The modular nature of the software is particularly important. The module for non-reactive equilibration of the components (i.e., flash calculation) includes all the CO2-rich phases, and is supported by a separate module that calculates all the thermodynamic properties of the system. Bruno Huet has assembled the most extensive database in existence for reactions involving components of phases in cement, and can calculate the composition of the solution in equilibrium with any assemblage of cement phases between 0 and 100˚C. All of these modules are currently integrated by Jean Prévost into Dynaflow, which has exceptional ability to couple geomechanics (including fracture) with geochemistry. However, all of these modules could also be used with other systems, such as Eclipse.

In the last year, enormous progress was made by Bruno Huet and Jean Prévost in developing the reactive transport model to predict the rate of attack of carbonated brine on cement. (Bruno Huet has recently joined Schlumberger in Clamart, France. We hope to continue collaborating with Bruno on the development of the reactive transport code.) The model correctly reproduces the rates of advance of reaction fronts in paste that were measured by Andrew Duguid, now working for Schlumberger in their Carbon Services program in Pittsburgh (Figure 7).

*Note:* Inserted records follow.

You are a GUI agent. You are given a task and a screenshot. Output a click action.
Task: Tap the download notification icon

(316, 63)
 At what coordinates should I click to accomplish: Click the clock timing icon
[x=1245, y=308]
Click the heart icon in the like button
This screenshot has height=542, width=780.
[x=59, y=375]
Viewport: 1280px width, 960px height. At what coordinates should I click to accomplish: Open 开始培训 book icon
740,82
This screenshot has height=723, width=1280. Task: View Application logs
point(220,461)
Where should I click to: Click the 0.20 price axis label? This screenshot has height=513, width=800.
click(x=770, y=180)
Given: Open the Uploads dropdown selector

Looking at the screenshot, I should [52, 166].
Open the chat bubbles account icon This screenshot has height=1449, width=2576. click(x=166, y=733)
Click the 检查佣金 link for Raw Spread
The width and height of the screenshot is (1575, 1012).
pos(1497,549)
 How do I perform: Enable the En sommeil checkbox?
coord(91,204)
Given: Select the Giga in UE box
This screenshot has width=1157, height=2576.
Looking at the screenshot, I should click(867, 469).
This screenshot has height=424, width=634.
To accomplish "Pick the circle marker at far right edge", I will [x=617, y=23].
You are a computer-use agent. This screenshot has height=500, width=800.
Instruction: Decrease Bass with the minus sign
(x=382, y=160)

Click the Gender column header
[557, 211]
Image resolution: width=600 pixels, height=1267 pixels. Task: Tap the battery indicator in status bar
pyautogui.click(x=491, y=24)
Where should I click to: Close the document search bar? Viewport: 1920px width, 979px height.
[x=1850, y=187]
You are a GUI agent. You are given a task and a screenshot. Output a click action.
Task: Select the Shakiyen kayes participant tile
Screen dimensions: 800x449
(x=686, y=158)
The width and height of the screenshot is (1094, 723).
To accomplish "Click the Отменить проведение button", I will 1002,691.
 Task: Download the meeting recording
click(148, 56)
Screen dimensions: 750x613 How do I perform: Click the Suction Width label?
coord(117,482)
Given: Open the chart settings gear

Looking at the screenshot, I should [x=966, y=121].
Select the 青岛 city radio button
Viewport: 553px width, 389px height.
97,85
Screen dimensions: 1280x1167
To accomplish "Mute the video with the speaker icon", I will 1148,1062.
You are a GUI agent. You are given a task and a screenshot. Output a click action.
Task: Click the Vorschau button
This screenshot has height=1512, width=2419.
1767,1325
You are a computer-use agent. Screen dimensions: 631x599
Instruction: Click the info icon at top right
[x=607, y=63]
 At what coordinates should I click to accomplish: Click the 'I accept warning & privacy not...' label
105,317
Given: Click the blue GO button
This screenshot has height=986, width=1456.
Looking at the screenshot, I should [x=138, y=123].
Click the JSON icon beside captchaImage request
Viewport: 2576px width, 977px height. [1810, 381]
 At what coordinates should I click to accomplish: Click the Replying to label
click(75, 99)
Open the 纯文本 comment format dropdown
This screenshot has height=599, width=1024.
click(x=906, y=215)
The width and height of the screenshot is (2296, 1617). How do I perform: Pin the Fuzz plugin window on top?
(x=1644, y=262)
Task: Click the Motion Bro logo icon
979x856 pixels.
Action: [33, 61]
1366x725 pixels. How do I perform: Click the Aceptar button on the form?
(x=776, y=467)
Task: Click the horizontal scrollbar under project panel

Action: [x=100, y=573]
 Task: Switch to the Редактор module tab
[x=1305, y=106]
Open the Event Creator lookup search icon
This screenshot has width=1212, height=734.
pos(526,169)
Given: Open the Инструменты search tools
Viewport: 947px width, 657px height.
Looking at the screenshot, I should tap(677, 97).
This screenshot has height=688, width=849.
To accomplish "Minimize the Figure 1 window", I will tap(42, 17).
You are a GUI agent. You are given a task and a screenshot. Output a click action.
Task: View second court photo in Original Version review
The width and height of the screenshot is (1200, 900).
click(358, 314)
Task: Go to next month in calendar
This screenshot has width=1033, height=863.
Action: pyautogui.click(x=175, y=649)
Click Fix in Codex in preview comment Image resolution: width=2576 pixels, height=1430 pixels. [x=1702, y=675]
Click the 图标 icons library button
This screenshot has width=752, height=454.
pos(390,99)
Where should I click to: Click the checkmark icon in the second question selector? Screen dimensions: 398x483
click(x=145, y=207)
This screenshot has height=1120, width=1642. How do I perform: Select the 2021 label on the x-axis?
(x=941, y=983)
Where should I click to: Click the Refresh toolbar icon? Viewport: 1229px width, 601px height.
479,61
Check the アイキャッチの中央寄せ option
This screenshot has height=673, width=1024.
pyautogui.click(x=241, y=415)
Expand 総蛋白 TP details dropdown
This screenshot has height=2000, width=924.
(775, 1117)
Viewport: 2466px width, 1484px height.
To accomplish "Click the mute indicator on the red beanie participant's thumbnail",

Figure 7. Comparison of thickness of reacted layers measured by A. Duguid and calculated using the reactive transport model developed by B. Huet and J.-H. Prévost.

After combining experimental data with simulation results, the mechanisms of cement reactivity in CO2-saturated brine are now better understood. Our original interpretation of Andrew Duguid’s experiments was that the precipitated layer of calcium carbonate was protective, but the situation is more subtle. The calcium carbonate layer may control the rate of attack initially, causing the linear rate of growth of the corroded layer. However, later in the process the rate of diffusion through the gel layer begins to dominate. The ability of the CaCO3 layer to plug the cement porosity (and thereby delay attack) depends on two things: the solubility of calcite in the aqueous phase (which depends on the CO2 content of the brine) and the rate at which calcium diffuses through the gel layer into the brine. The implications of these mechanisms for the healing of cracks by precipitation of calcite are being examined.

Focus has now turned to the flash calculation, which predicts the phases present under given conditions of temperature, pressure and composition. This is a major challenge when the system crosses a phase boundary, such as boiling of CO2 when carbonated brine rises through a crack. Following widespread consultation among experts in the field (including Lee Chin at Conoco/Phillips and G. Pope’s group at UT Austin), it was agreed that none of the existing codes can handle this situation! Prévost and Lee Chin have recently developed the first flash calculation that does handle this problem correctly, and they are now implementing it in the reactive transport program.

Another major goal of our group is to evaluate the risk of creating leaks in a reservoir as the pressure of injected CO2 deflects the cap rock: since the stiffness of the rock differs from that of the cement plugs that pass through it, cracks might form in the cement that would permit leakage. This question is being investigated by Jean Prévost and a new graduate student, Zhihua Wang, using the poromechanical capabilities of Dynaflow.